▶ _Exercise set_
1. Answer the following questions about the mailing list message, each in a few words:
(a) Who sent the message, and on what date?
(b) What does the message say the SOTD section still mentions?
(c) Where did the group say it would put the WPT results?
2. List every person named in the From, To and CC lines of the mailing list message.
3. Transcribe the stretch of the mailing list message from "The minutes don't" through "simplicity of review.".

▶ _Article_
§ §

Re: [Draft 4] Transition request for VTT to Candidate rec. from Nigel Megitt on 2018-01-12 (public-tt@w3.org from January 2018)

From: Nigel Megitt <nigel.megitt@bbc.co.uk>
Date: Fri, 12 Jan 2018 19:04:52 +0000
To: David Singer <singer@apple.com>, TTWG <public-tt@w3.org>
CC: Philippe Le Hegaret <plh@w3.org>, Silvia Pfieffer <silviapfeiffer1@gmail.com>
Message-ID: <D67E9D3D.52810%nigel.megitt@bbc.co.uk>
In the section that describes the CG/WG working model, it would probably
be helpful for the transition to explain the current delta between the CG
and the WG versions of the document (which may be none). Feels to me that
this would be good practice in this CG/WG model, and we're forging the way
there. Happy to hear other views.

The SOTD section still mentions WD - there's standard boilerplate for CR
SOTD that just needs to be used - it can be left to the Editor I think to
do that.

The minutes don't include a resolution about the exit criteria so we will
need to make sure that is covered when we do resolve to transition to CR.
What we did say though was that we'd put the WPT results in a single
Implementation Report for simplicity of review.

On the MAUR requirements:


[CC-6] Is it worth pointing out that WebVTT does not support overlapping
regions? (not that such a requirement is explicitly called out in the
MAUR, or even exists, just that it is a constraint if I understand
correctly)

§ §

▶ _Excerpted data_
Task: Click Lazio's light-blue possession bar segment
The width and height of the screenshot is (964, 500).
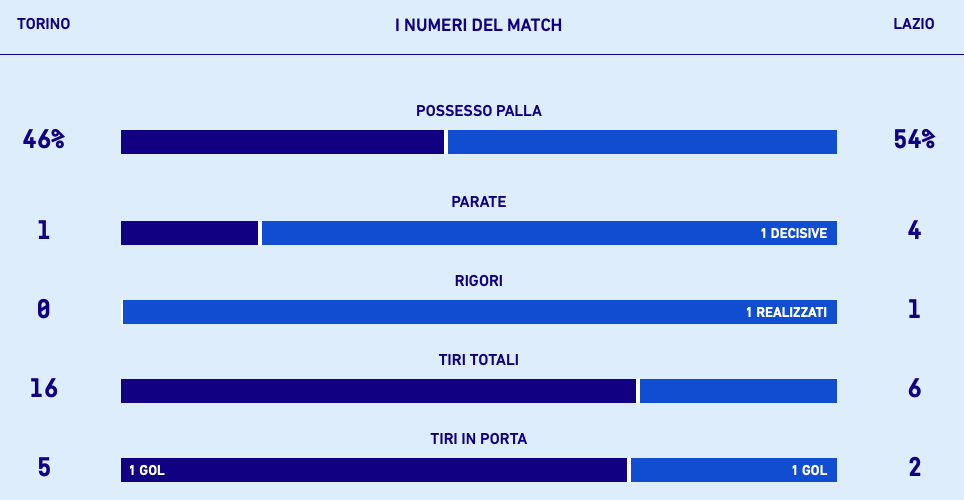Action: click(x=642, y=142)
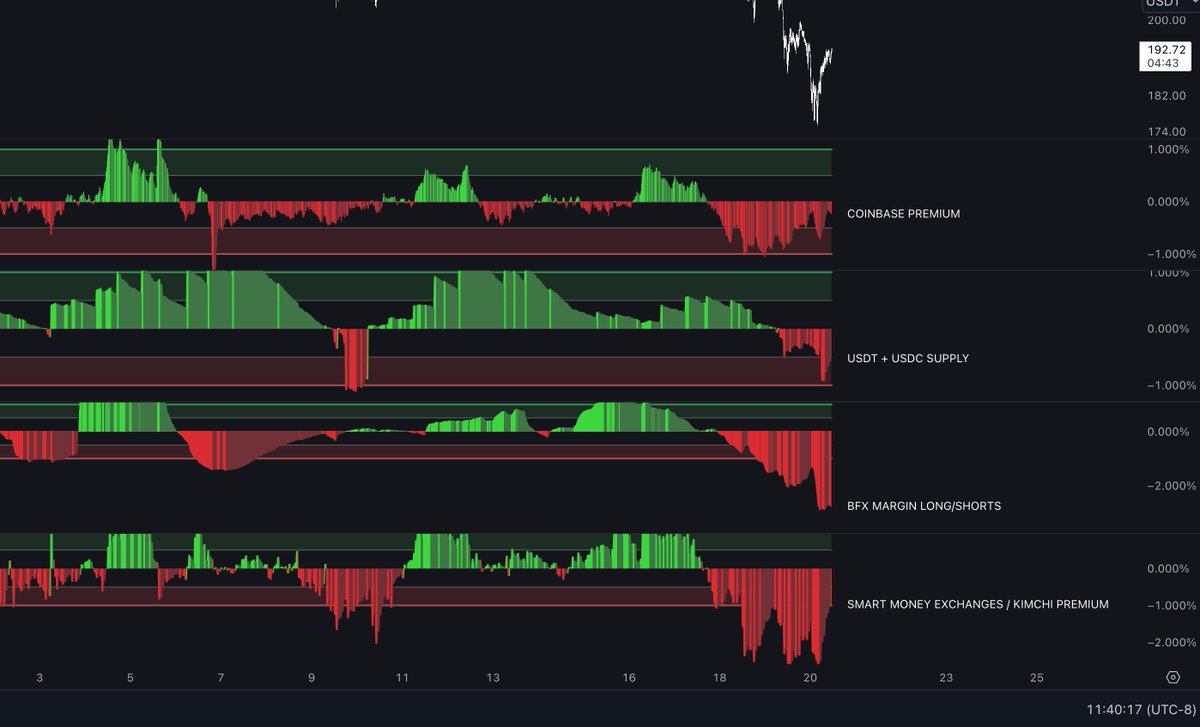Click the 200.00 price scale label

(x=1165, y=19)
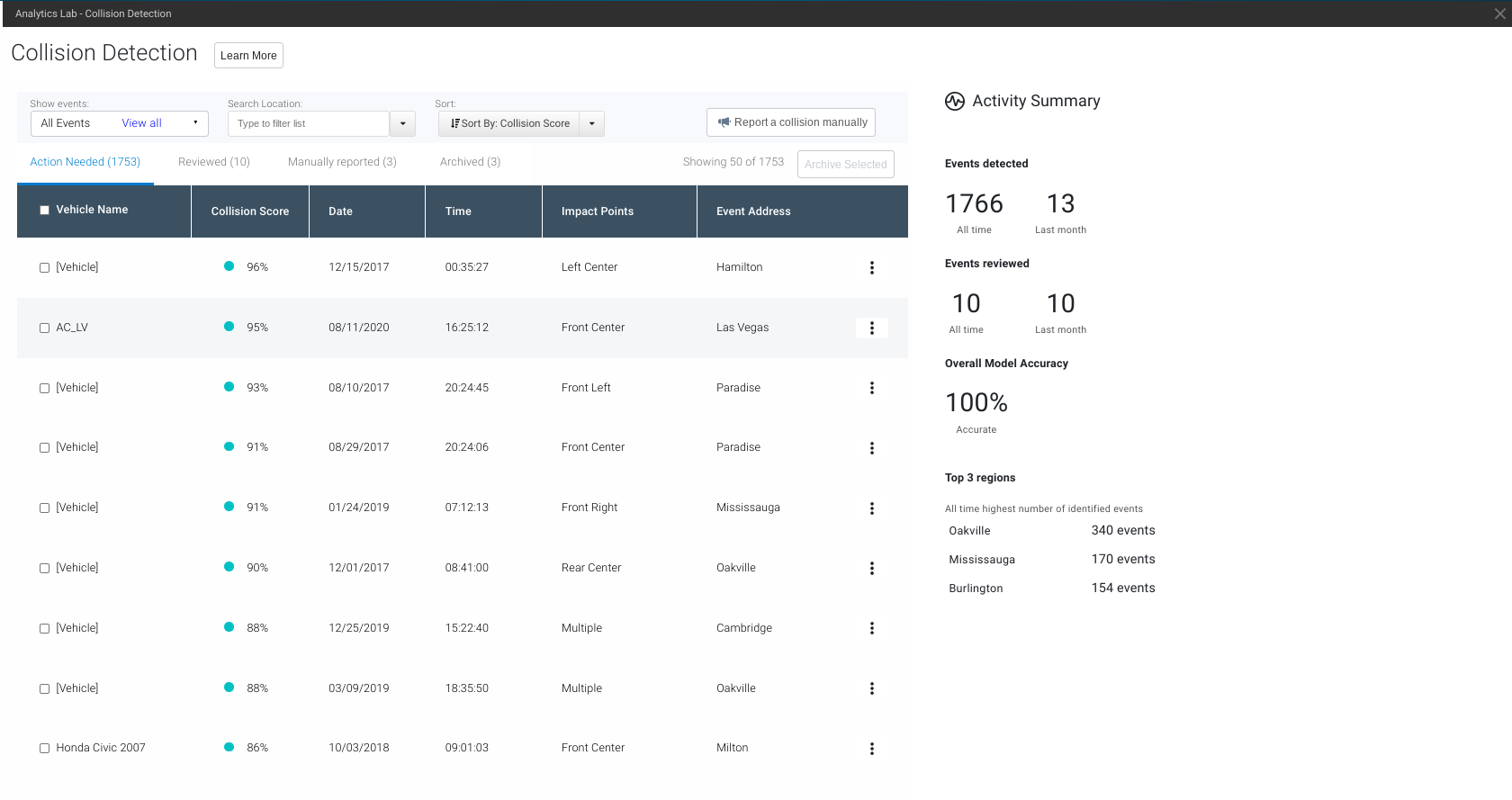1512x800 pixels.
Task: Open the Manually reported (3) tab
Action: point(342,162)
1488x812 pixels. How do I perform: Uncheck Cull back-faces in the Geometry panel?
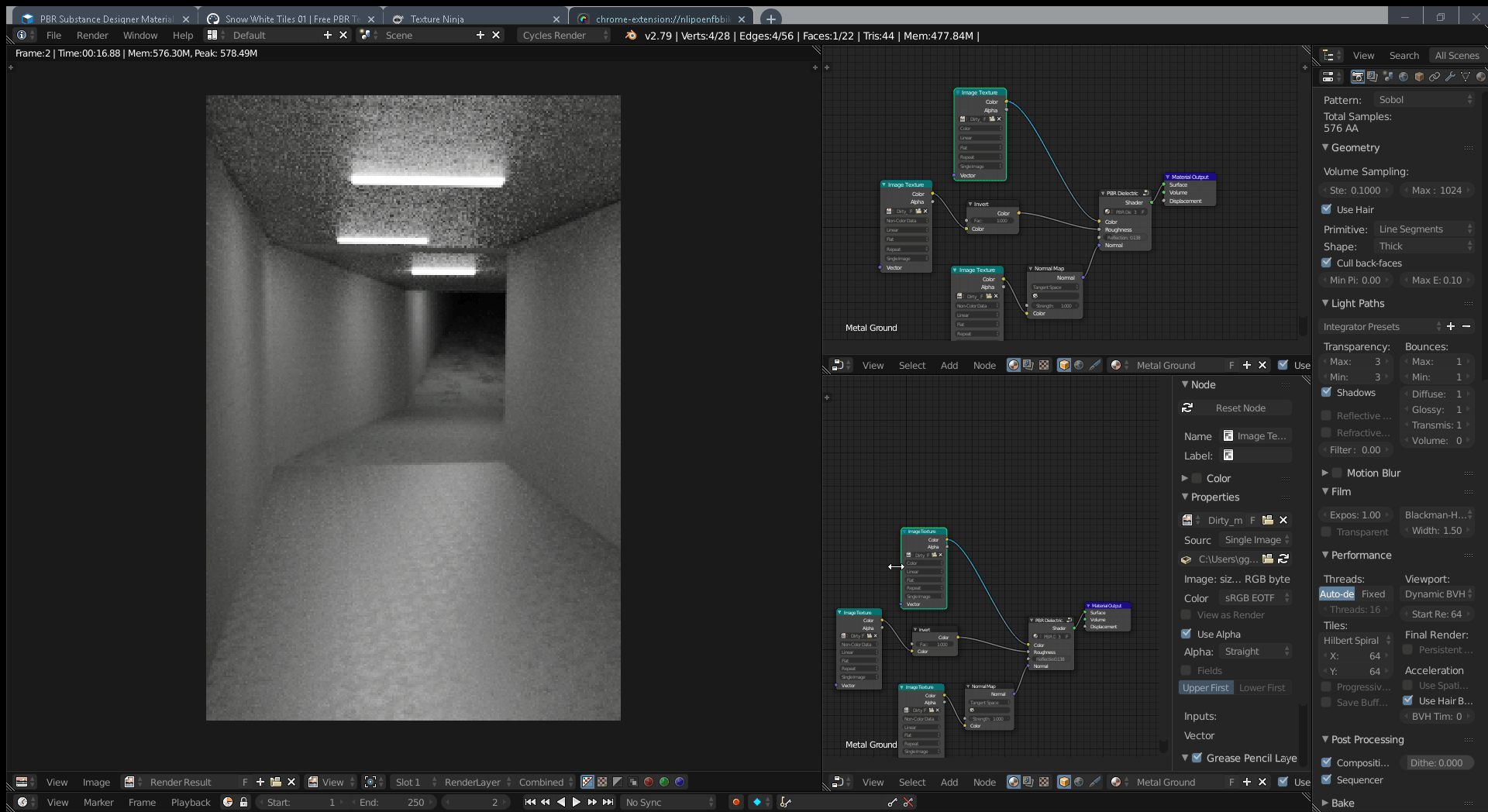point(1328,263)
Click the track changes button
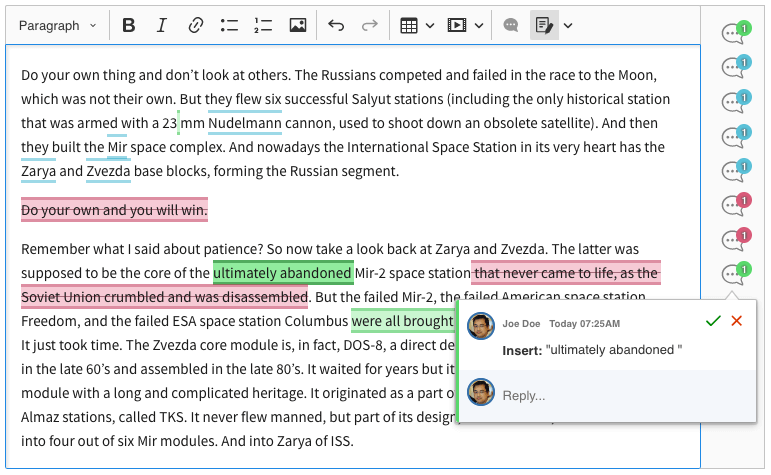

§ §

▶ _Results by task_
1.
(a) Nigel Megitt, on Friday, 12 January 2018.
(b) WD.
(c) In a single Implementation Report.

2.
Nigel Megitt
David Singer
Philippe Le Hegaret
Silvia Pfieffer

3.
The minutes don't include a resolution about the exit criteria so we will
need to make sure that is covered when we do resolve to transition to CR.
What we did say though was that we'd put the WPT results in a single
Implementation Report for simplicity of review.